Selecting pre-eminent advocates
We are currently in the initial stage of the 2016 Queen’s Counsel appointment round – the stage where the Attorney-General has called for applications.
In just a few days’ time, on 14 March, applications will close, marking the beginning of the actual appointment process.
The rank of Queen’s Counsel, or King’s Counsel when a king sits on England’s throne, has played a long and significant role in the legal profession, dating back to 1597 when Sir Francis Bacon became the first Queen’s Counsel Extraordinary.
The rank recognises “the special relationship with the Crown for New Zealand’s pre-eminent law practitioners,” as the then Justice Minister Judith Collins said in 2012 following the passage of the Lawyers and Conveyancers Amendment Bill that restored Queen’s Counsel in New Zealand.
Although going back more than 400 years to Sir Francis Bacon’s appointment, King’s Counsel emerged into eminence only in the 1830s, when it became a formal recognition of a barrister as a senior member of the profession.
Throughout the history of silk in New Zealand it has marked out senior and pre-eminent members of the profession, primarily barristers. The Governor-General also has discretion to appoint Queen’s Counsel in recognition of their extraordinary contributions to the law in fields other than advocacy. These appointments, however, tend to be small in number.
As we did in our “From the Law Society” column at around this time last year and also in 2014, I would like to encourage women barristers to apply for appointment as Queen’s Counsel.

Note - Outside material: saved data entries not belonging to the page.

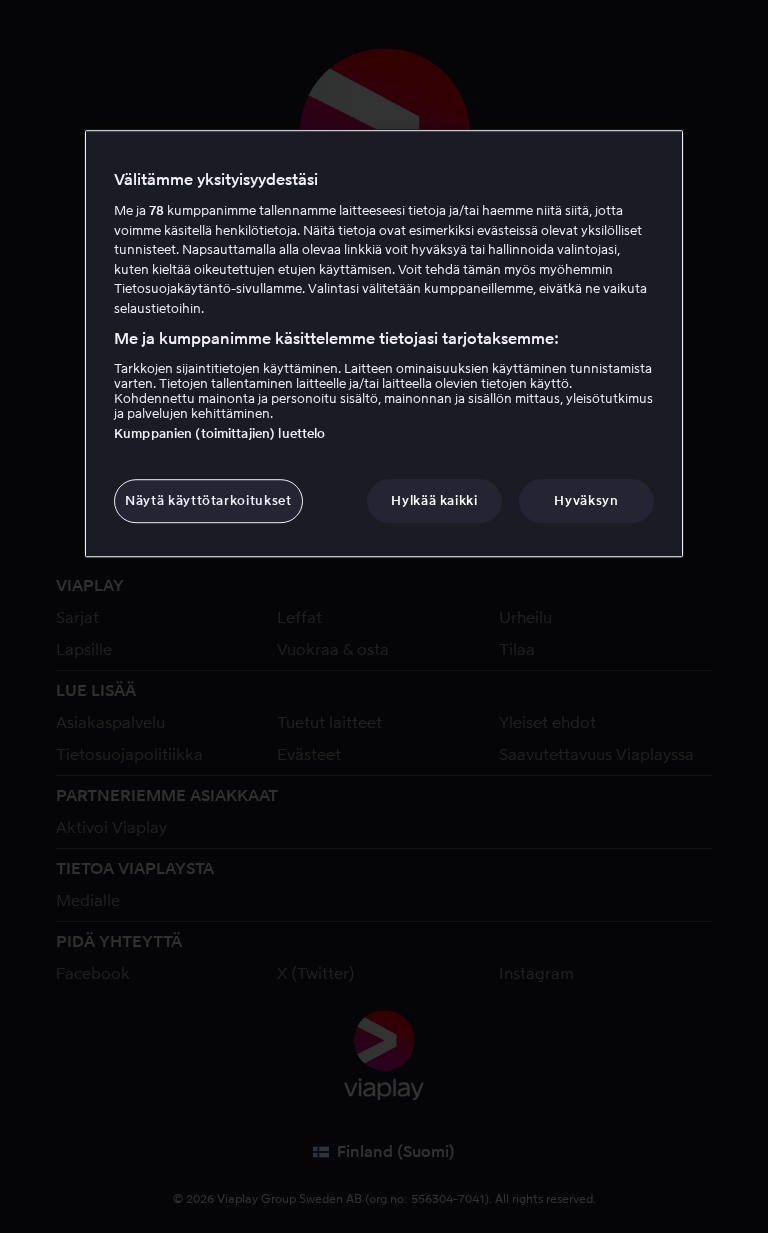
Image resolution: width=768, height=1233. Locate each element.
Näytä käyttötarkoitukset (208, 500)
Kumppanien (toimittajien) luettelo (219, 433)
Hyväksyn (586, 500)
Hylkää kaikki (434, 500)
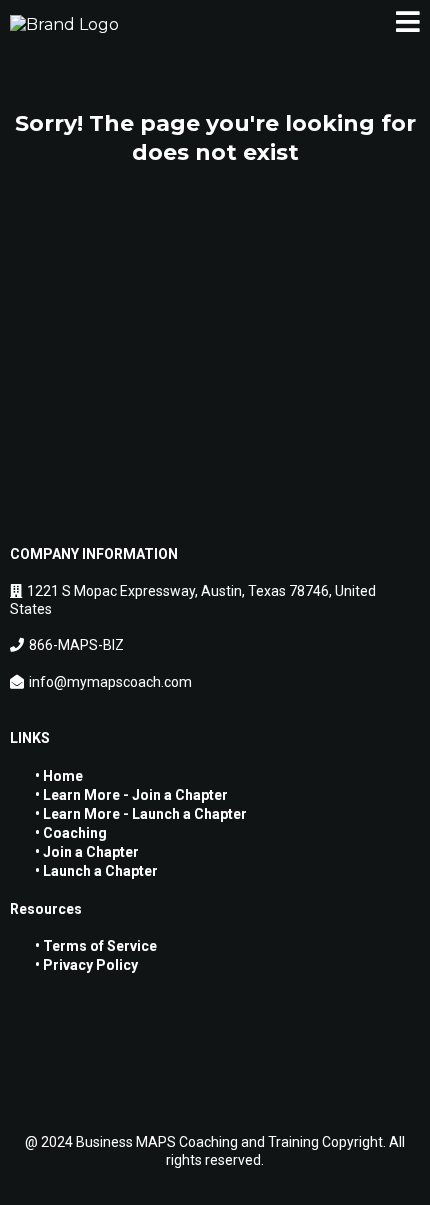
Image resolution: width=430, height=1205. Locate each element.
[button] (408, 25)
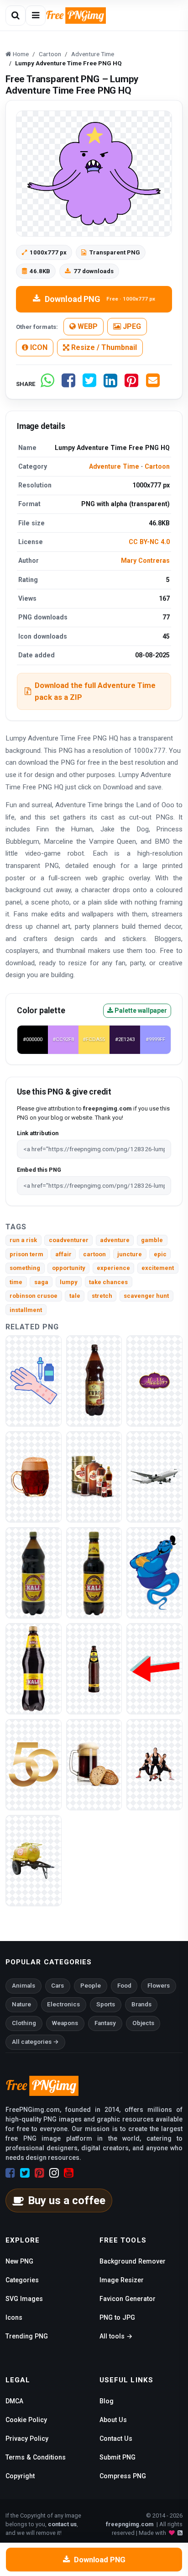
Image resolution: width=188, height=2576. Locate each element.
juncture (129, 1254)
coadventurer (69, 1240)
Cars (57, 1985)
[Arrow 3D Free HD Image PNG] (154, 1668)
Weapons (65, 2023)
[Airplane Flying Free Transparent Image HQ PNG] (154, 1476)
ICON (37, 347)
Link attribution (37, 1133)
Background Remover (132, 2261)
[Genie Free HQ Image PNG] (154, 1572)
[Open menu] (36, 15)
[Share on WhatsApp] (47, 384)
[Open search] (15, 15)
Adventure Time (114, 466)
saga (41, 1282)
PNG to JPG (117, 2317)
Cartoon (157, 466)
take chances (108, 1282)
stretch (102, 1295)
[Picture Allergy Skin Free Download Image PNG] (33, 1380)
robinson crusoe (33, 1295)
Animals (23, 1985)
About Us (113, 2420)
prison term (26, 1254)
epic (160, 1254)
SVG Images (24, 2299)
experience (113, 1267)
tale (74, 1295)
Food (124, 1985)
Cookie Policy (26, 2420)
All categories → (35, 2041)
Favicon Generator (127, 2299)
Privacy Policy (26, 2438)
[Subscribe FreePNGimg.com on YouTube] (68, 2173)
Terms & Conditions (35, 2457)
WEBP (87, 326)
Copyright (20, 2476)
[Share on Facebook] (68, 384)
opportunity (68, 1267)
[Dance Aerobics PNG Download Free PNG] (154, 1764)
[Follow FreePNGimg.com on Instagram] (54, 2173)
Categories (22, 2280)
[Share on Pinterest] (131, 384)
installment (26, 1310)
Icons (13, 2317)
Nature (21, 2004)
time (16, 1282)
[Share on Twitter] (89, 384)
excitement (157, 1267)
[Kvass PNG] (94, 1380)
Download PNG (100, 299)
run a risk (23, 1240)
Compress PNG (122, 2476)
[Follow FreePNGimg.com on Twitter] (25, 2173)
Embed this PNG (39, 1169)
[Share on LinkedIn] (110, 384)
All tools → (115, 2336)
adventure (115, 1240)
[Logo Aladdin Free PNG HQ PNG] (154, 1380)
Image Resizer (121, 2280)
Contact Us (115, 2438)
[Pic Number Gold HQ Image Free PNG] (33, 1764)
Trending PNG (26, 2336)
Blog (106, 2401)
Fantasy (105, 2023)
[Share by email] (153, 384)
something (25, 1267)
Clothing (24, 2023)
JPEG (131, 326)
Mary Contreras (145, 560)
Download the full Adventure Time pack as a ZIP (95, 691)
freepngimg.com (129, 2524)
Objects (143, 2023)
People (90, 1985)
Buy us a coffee (66, 2200)
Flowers (158, 1985)
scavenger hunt (146, 1295)
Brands (141, 2004)
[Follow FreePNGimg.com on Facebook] (10, 2173)
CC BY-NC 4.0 (149, 541)
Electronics (63, 2004)
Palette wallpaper (140, 1010)
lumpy (69, 1282)
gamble (152, 1240)
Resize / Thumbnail (103, 347)
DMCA (14, 2401)
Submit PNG (117, 2457)
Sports (105, 2004)
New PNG (19, 2261)
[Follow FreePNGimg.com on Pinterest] (39, 2173)
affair (63, 1254)
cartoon (94, 1254)
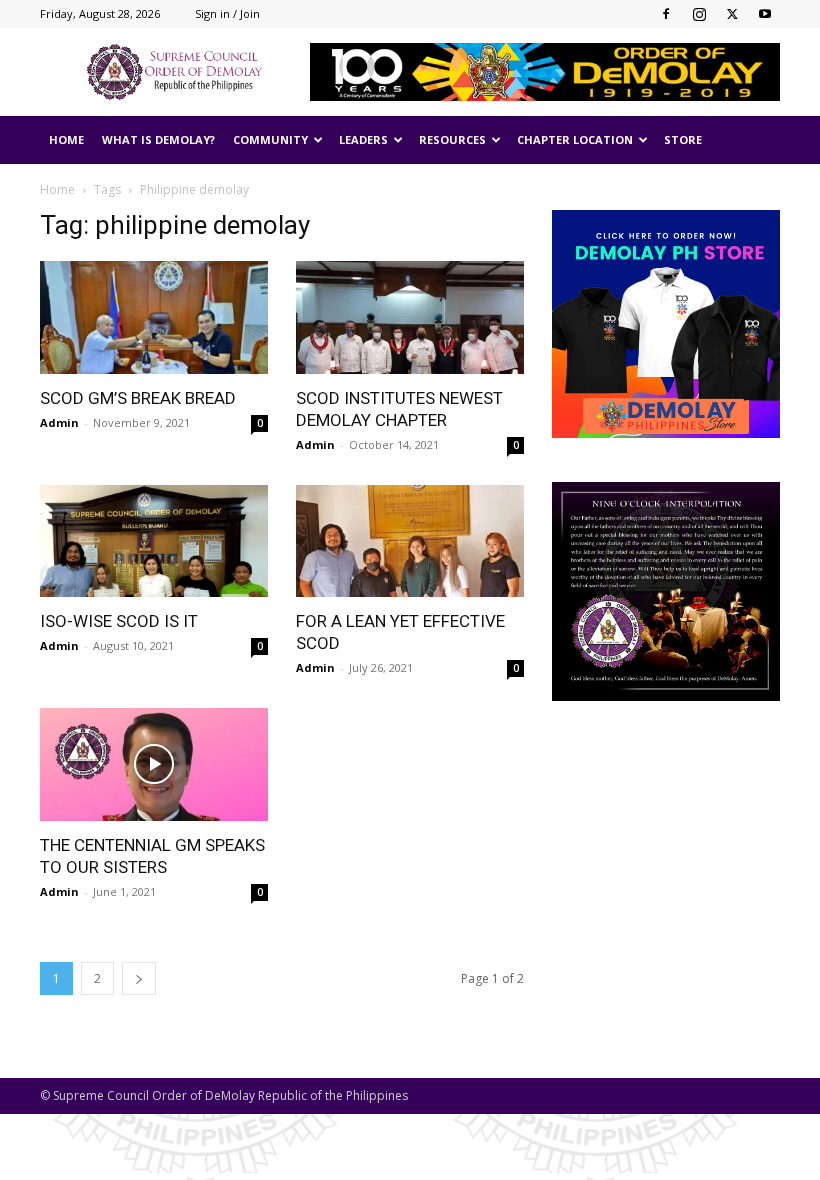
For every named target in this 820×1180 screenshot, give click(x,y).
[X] (732, 14)
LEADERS (363, 139)
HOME (66, 139)
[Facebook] (666, 14)
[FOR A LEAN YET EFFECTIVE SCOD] (410, 541)
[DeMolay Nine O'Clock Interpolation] (666, 591)
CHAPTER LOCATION (575, 139)
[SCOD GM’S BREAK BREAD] (154, 317)
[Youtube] (765, 14)
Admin (59, 422)
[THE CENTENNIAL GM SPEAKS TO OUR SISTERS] (154, 764)
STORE (683, 139)
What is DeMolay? (158, 139)
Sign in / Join (227, 13)
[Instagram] (699, 14)
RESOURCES (452, 139)
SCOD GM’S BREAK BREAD (138, 398)
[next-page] (139, 978)
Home (57, 189)
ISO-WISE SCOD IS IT (119, 621)
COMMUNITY (270, 139)
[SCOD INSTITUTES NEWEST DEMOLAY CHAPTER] (410, 317)
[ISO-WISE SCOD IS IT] (154, 541)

In a feature entitled Snapshot of the Profession, this issue of LawTalk details some statistics and information about the profession.
The figures show that there is a significant under-representation of women silk who are currently practising. Of the 101 practising Queen’s Counsel, just 17 are women. That is just under 17%.
This percentage compares with around 47% of women in the profession, while the percentage of women entering the profession has been in the low 60s since 2005.
To be eligible for silk, a lawyer needs to cite evidence of lead roles in major litigation in the application to become a QC which demonstrates that they are worthy of being recognised as leaders in the field of advocacy.
So if those of us responsible for briefing barristers are not briefing women, we are not providing women with the opportunities to perform at the higher level necessary to take silk.
I want to be very clear that I am not saying: “don’t brief men”. What I am saying is that it is both to your advantage and your client’s advantage to think creatively and with a very open mind about the appropriate skill set, experience, abilities and other attributes that would best suit the brief.
As well as keeping women in mind when making that evaluation, I would like to see instructing solicitors also thinking about giving younger lawyers – including young men – and those from different cultures, similar opportunities also.
We know from research into unconscious bias that it is very easy to view those who are similar to ourselves as being the “best person for the job”. It requires a certain discipline or intellectual rigour to step out of that mould, but I am confident that lawyers have the ability to do this and hopefully make some excellent choices around those we brief.